Songs premiered Sunday--ranging from guitarist Thurston Moore’s “Disconnection Notes,” about displacement, to the punk-toned “Plastic Sun,” sung by bassist Kim Gordon-- were marked by a new sense of directness of emotion and even warmth. And the noise/atmosphere passages contained a new sense of beauty and increased nuance and control, without losing any of the sense of adventure that has been integral to the band’s music. Where much WTC-related art has been saccharine or hokey, the sound sculptures Sonic Youth created Sunday were both haunting and exhilarating.

As curators, the group members had assured that the rest of Sunday’s closing concert would have the same sense of purpose. There’s little fault to find in Sonic Youth’s bookings for All Tomorrow’s Parties--an eclectic array of often challenging acts, which on Sunday ranged from the feedback manipulation of Australian trio Dead C to the sexually provocative, low-tech performance art of Peaches.

But for the most part, the acts simply played their usual sets and gave little air of occasion to their appearances. No one in an event like this should do anything expected, but should rise to the occasion and present something unique.

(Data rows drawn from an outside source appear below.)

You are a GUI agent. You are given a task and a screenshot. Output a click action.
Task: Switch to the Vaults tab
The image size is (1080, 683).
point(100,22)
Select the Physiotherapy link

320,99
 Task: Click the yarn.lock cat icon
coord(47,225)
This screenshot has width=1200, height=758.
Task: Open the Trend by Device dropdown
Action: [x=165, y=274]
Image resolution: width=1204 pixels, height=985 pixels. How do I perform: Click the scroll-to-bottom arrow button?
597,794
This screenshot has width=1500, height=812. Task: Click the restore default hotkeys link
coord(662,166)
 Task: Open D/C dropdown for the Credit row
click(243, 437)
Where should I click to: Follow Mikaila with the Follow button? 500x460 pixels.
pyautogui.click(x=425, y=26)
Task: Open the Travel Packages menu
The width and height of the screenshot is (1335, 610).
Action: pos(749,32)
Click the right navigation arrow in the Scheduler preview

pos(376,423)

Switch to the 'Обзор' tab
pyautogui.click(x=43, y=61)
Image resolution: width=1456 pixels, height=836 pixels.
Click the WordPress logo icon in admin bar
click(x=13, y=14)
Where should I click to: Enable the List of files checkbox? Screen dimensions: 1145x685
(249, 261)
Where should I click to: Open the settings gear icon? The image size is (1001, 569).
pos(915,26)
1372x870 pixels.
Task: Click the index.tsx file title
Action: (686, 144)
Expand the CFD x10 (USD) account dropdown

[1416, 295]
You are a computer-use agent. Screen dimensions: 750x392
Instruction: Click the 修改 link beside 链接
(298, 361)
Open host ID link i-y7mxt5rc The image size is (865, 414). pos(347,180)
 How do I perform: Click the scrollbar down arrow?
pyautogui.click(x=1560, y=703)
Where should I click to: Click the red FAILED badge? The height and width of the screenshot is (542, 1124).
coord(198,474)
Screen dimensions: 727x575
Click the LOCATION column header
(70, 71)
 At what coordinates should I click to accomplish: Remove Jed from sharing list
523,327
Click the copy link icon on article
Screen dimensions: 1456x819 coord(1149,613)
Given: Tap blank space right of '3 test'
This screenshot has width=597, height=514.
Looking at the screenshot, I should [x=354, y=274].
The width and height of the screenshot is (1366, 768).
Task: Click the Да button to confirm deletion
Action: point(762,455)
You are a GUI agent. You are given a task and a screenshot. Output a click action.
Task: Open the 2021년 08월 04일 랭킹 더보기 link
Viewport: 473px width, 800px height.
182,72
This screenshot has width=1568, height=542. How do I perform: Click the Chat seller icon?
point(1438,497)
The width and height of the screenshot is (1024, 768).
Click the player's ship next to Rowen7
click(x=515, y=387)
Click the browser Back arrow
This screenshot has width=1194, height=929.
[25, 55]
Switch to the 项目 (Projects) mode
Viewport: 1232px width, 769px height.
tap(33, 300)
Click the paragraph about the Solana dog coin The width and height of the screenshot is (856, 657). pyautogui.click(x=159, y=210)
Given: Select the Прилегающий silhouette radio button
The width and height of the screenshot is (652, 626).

One thread that did run through some of the day was a sort of ad-hoc reunion of artists associated with SST Records, the Los Angeles label that was at the forefront of the pre-Nirvana alternative rock movement. It was Sonic Youth’s home through most of the ‘80s, and the band brought fellow SST alums Saccharine Trust and Mike Watt onto the bill.

The former, re-formed five years ago by founding singer Jack Brewer and guitarist Joe Baiza, pushed forward its high-precision, edge-skirting mesh of neo-Beat poetry and angular, jazz-rooted music.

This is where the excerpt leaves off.